Work task
Please copy each line of the listing that includes the string "will".

Dataset excerpts
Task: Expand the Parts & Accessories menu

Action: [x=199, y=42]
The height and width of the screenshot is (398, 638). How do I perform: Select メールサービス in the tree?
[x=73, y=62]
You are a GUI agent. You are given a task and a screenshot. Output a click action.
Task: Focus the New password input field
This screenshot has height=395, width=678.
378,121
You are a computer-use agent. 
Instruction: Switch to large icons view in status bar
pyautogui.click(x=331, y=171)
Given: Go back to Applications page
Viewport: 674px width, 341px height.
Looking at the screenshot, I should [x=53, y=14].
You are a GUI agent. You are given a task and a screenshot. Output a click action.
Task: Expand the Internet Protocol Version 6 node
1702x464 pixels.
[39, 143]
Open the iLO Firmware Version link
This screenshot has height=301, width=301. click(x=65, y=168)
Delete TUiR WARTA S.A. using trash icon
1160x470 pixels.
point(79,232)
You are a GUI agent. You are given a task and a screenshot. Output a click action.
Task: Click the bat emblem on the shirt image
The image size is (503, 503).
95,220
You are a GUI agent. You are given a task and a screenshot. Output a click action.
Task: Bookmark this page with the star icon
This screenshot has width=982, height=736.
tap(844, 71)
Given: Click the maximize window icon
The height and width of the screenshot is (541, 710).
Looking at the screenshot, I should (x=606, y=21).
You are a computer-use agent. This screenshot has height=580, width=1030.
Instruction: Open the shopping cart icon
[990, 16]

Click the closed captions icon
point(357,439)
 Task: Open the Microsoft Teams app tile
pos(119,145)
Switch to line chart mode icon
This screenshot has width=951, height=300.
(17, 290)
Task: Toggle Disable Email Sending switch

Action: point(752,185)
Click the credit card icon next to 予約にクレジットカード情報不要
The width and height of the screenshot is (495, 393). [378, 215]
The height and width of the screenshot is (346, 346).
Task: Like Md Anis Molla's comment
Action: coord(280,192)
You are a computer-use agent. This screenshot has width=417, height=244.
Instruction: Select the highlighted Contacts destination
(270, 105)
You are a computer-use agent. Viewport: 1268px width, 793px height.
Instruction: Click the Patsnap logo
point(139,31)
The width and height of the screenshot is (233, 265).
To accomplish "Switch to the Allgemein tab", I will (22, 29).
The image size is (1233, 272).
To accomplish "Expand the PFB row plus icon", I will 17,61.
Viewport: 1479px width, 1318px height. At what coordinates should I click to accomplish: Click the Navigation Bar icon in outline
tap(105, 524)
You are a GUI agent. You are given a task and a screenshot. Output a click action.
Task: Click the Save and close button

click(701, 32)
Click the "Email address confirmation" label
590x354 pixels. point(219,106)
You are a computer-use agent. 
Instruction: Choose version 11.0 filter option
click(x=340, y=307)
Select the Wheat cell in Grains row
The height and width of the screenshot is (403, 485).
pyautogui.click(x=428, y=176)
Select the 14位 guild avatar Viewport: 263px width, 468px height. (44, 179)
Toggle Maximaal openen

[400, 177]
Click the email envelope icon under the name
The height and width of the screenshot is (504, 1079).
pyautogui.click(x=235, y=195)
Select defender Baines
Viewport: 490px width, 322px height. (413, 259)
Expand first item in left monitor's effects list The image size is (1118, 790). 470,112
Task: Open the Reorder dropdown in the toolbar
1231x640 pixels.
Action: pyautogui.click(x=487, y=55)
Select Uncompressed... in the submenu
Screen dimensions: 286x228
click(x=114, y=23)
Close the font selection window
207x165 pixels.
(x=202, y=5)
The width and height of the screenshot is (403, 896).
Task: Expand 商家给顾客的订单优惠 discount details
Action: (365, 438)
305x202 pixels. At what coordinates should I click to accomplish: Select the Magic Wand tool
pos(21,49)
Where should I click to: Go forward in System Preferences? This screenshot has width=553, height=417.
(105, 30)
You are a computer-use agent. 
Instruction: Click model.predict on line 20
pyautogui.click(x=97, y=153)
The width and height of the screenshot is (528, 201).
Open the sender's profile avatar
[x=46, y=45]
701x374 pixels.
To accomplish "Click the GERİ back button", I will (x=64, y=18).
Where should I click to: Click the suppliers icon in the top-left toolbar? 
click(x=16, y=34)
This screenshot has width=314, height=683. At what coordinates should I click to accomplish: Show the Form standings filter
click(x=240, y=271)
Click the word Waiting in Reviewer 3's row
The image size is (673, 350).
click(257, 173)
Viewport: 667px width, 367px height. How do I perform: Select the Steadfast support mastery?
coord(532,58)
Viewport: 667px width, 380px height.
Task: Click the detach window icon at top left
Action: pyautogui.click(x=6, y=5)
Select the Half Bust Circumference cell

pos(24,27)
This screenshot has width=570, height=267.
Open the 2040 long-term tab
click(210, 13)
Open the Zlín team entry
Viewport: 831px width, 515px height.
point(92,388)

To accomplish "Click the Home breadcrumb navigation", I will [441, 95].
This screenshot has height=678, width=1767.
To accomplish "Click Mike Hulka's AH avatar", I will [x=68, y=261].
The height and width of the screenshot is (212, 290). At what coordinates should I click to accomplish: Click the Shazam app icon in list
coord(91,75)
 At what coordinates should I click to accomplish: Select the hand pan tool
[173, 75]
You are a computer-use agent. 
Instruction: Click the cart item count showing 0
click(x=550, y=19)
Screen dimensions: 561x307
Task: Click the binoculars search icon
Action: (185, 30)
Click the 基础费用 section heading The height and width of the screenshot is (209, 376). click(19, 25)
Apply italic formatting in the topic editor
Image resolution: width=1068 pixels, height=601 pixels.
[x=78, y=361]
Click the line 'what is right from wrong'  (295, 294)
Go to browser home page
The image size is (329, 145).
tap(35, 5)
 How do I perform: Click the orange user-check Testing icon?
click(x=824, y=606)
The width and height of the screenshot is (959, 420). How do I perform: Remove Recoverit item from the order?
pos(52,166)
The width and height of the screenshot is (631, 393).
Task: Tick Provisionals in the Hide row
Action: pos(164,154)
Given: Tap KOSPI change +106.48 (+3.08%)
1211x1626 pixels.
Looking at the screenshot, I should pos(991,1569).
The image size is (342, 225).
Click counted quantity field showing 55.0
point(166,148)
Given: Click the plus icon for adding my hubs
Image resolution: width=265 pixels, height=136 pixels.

Answer area
To accomplish "Switch to the Allgemein tab", I will (22, 29).
To accomplish "Expand the PFB row plus icon", I will 17,61.
To accomplish "Click the GERİ back button", I will (x=64, y=18).
To accomplish "Click the Home breadcrumb navigation", I will [441, 95].
To accomplish "Click Mike Hulka's AH avatar", I will [x=68, y=261].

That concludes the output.